*** Block opens ***

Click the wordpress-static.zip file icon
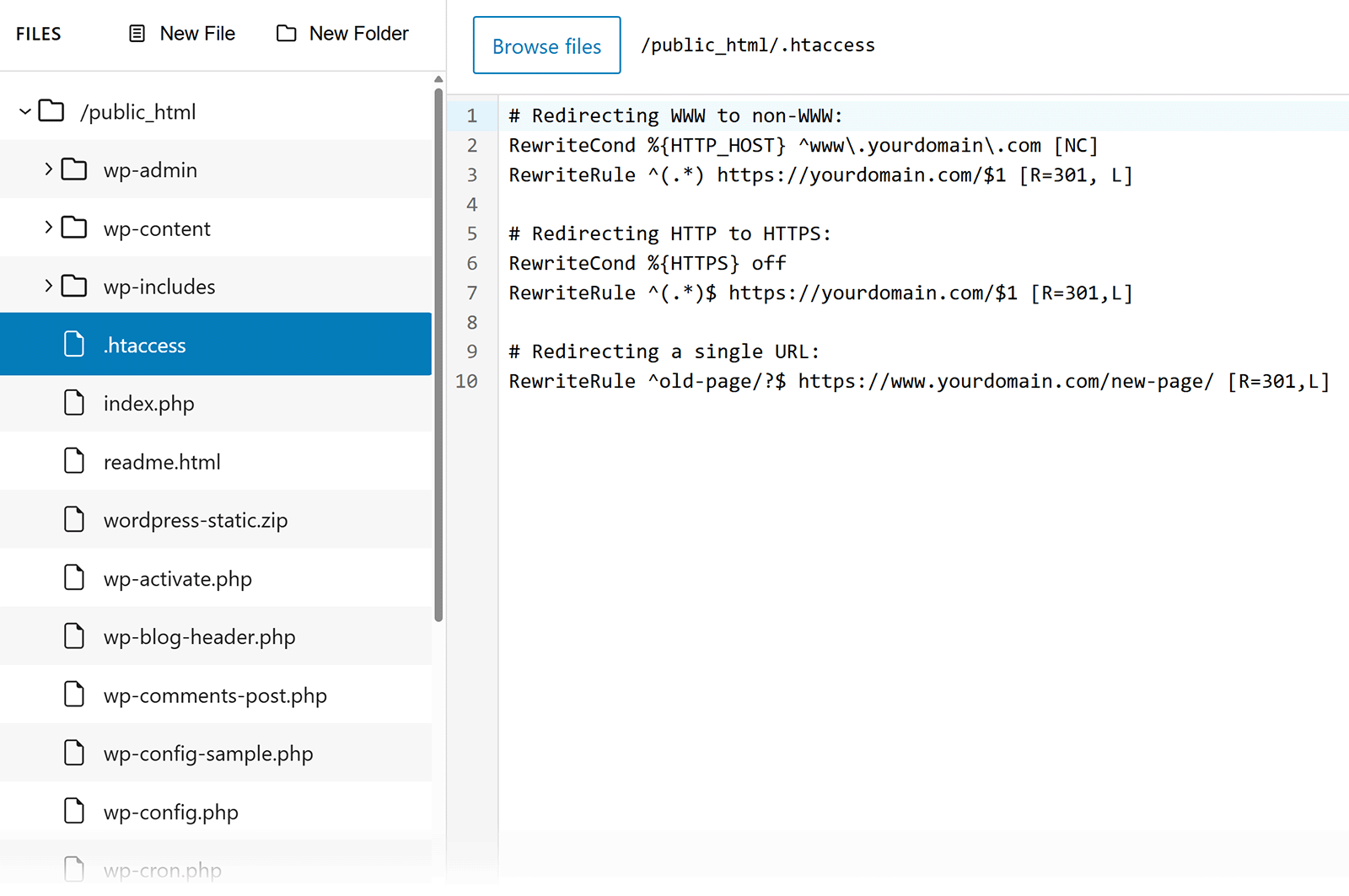1349x896 pixels. tap(74, 519)
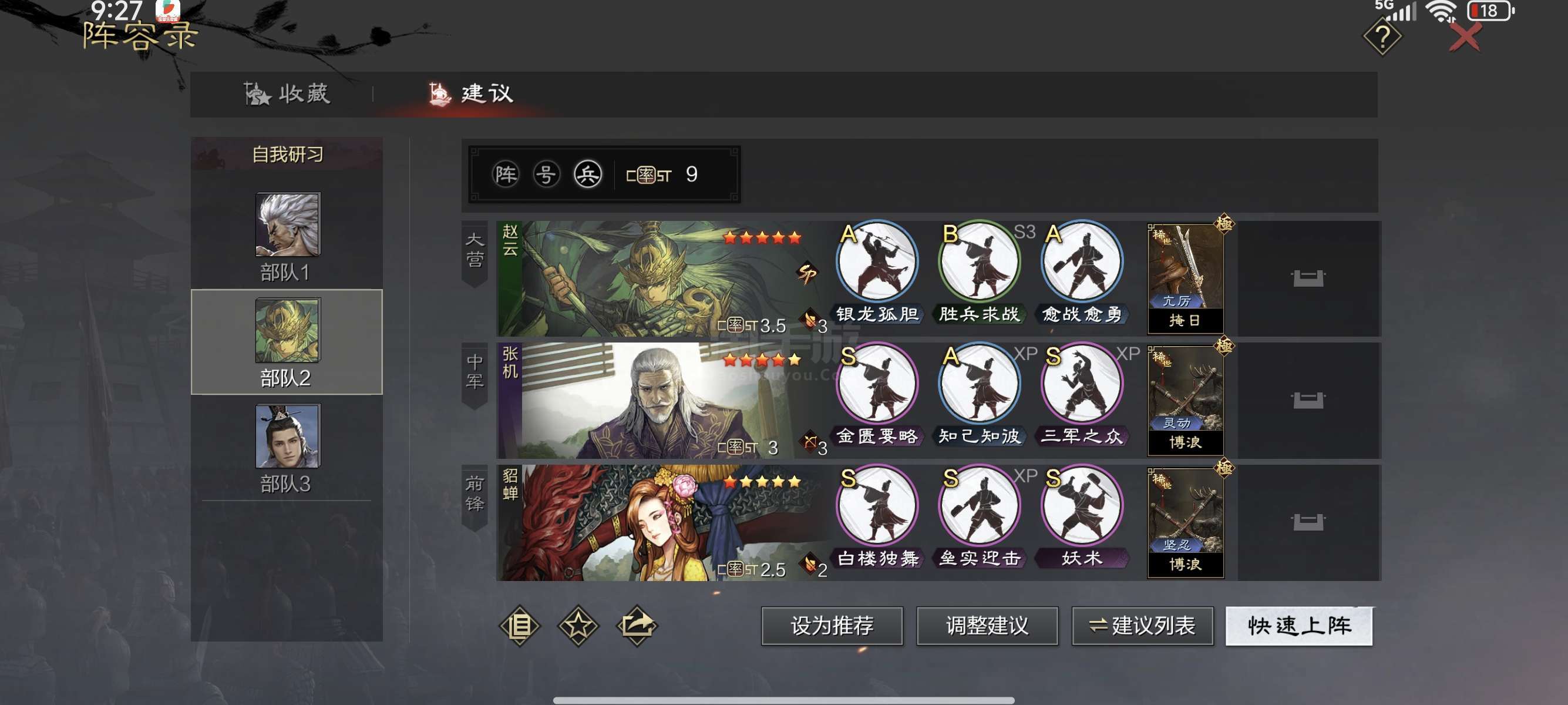Open the help question mark icon

tap(1382, 37)
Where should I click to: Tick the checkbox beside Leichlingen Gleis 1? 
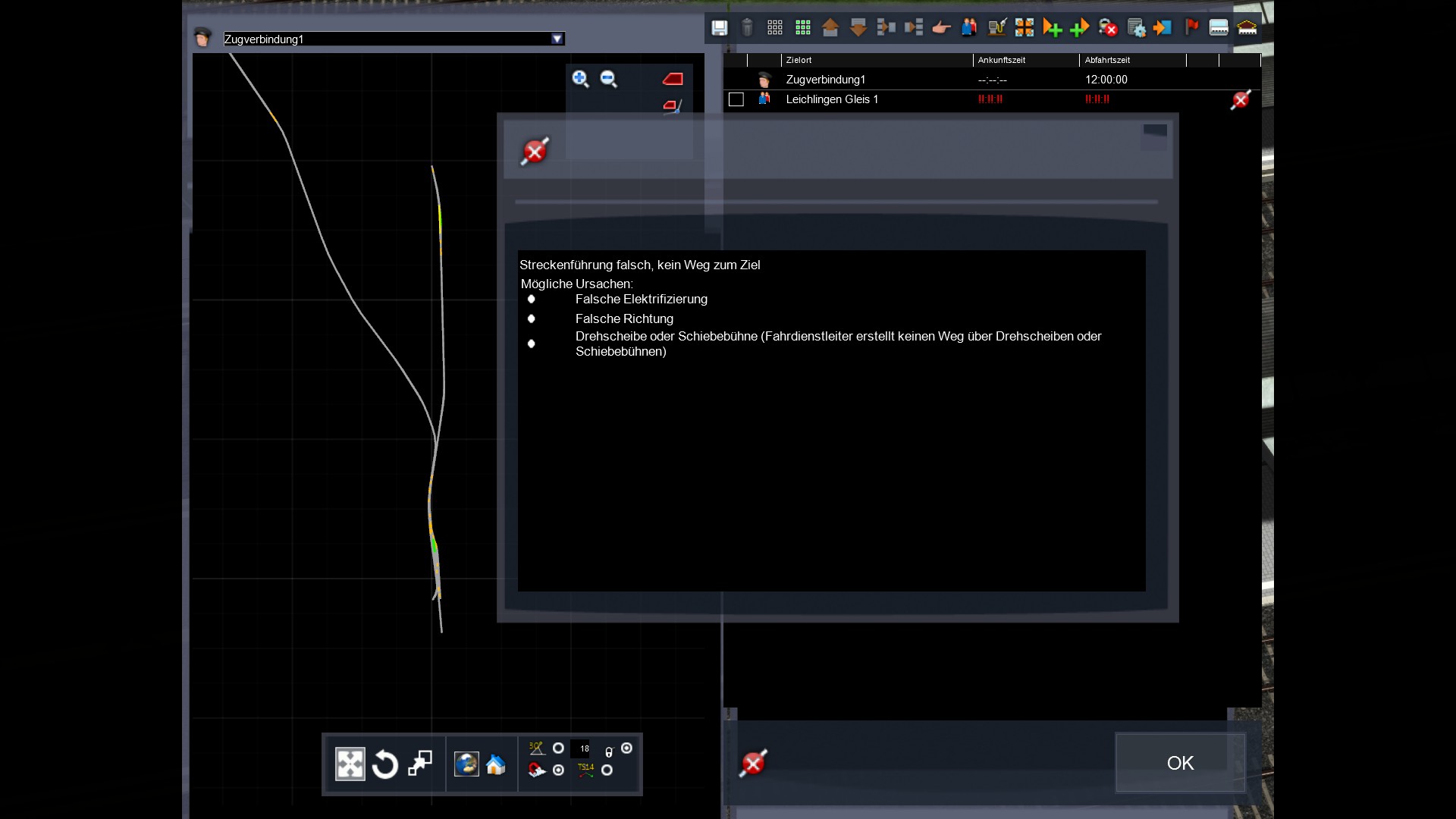[736, 99]
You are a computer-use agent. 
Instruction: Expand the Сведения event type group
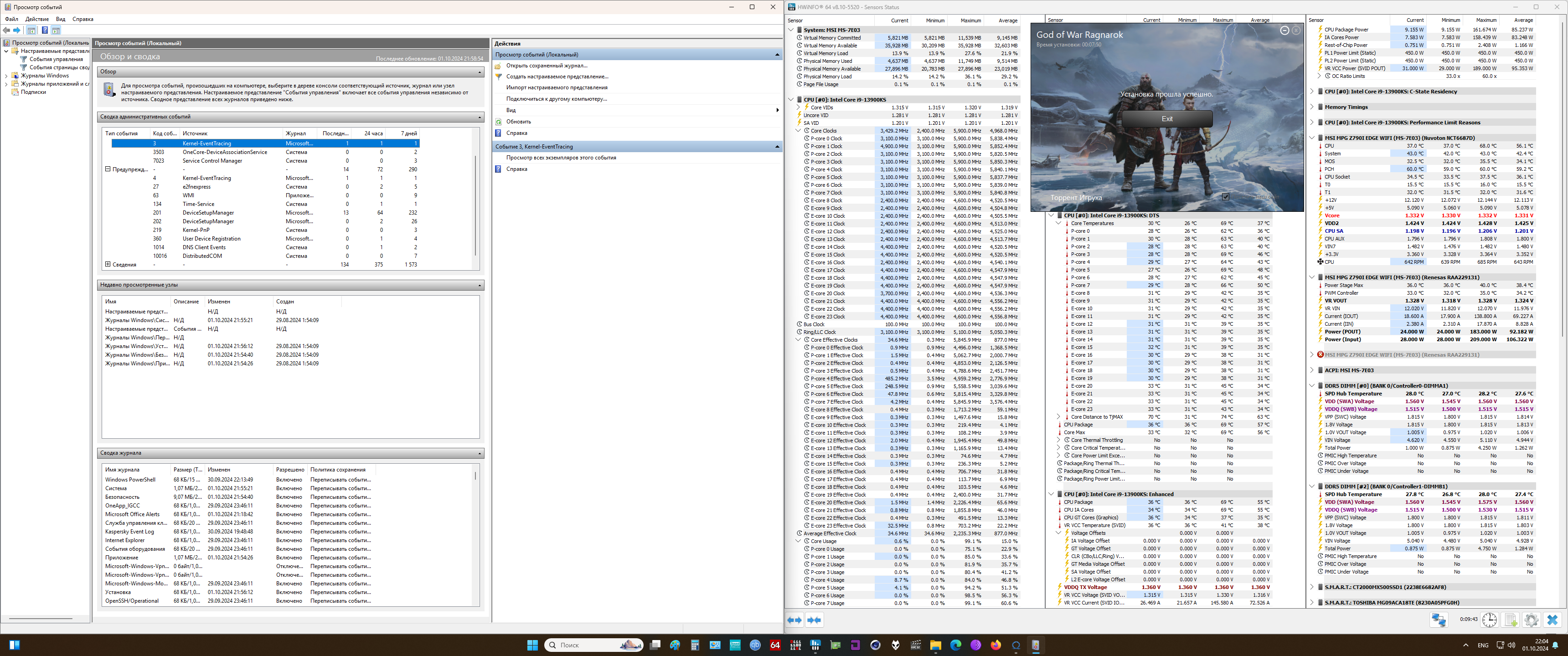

*** Block closes ***

## Assigned task
Restate each entry verbatim and skip every image.

## Task result
Click the wordpress-static.zip file icon
1349x896 pixels. tap(74, 519)
Open the help question mark icon

tap(1382, 37)
Where should I click to: Tick the checkbox beside Leichlingen Gleis 1? 
[736, 99]
You are a computer-use agent. 
Instruction: Expand the Сведения event type group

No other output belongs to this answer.